Más allá de quienes tengan la culpa por el terrible suceso o las preguntas y respuestas que requiera y que, según autorizadas opiniones, pudo evitarse por medio de las necesarias previsiones, se impone la necesidad de hacer un enjuiciamiento científico del compromiso que tiene el Estado, como rector del bienestar de los gobernados y en este caso se ha producido una justa reacción de ira en los sectores consecuentes de la población, por no haberse garantizado la seguridad de todas estas jóvenes mujeres que, independiente del carácter de sus situaciones particulares, eran parte de nuestra nacionalidad.

Muchachas tal vez ya madres, hijas, hermanas, pero ante todo ciudadanas, si cierto con obligaciones, también con derechos, como parte de un conglomerado que forma una sociedad en su totalidad. En cada una de esas chicas hoy inmoladas, había una Niña de Guatemala, no la clásica que «murió de frío» ni que en su funeral «iban cargándola obispos y embajadores». Estas nuestras Niñas de Guatemala, venían de abajo, de los vericuetos de una vida llena de negaciones, frustraciones y desengaños.
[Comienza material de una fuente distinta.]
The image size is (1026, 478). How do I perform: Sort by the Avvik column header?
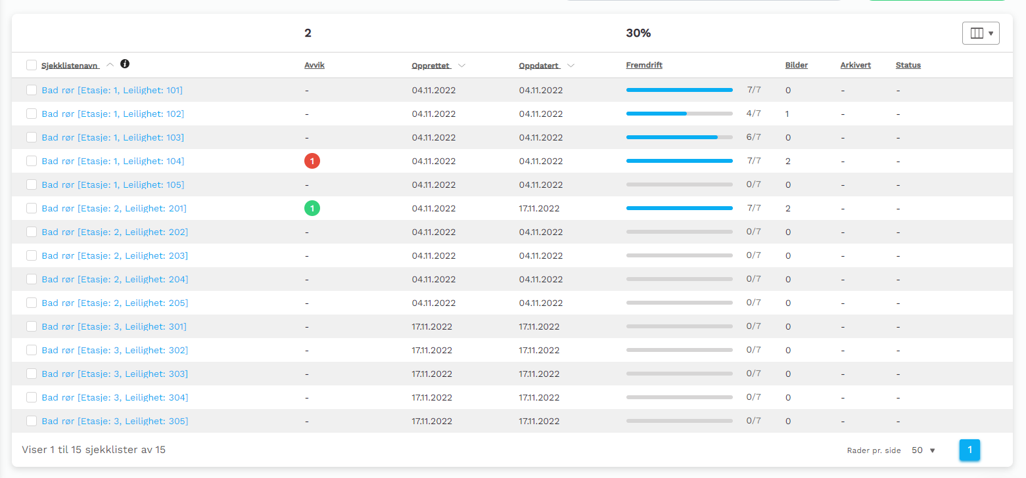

Ellas tuvieron aspiraciones y anhelos legítimos y pudieron haber sido la mujer que arrulla en sus brazos al bebé esperado, la novia amada por un hombre entero, la esposa para compartir la mesa con una familia veraz.

Yo pongo, mi Niña de Guatemala, en los colochos de tu cabello, una flor esplendorosa, y en tus manos de esa muerte alevosa, claveles blancos como el alma prístina que pudiste haber tenido.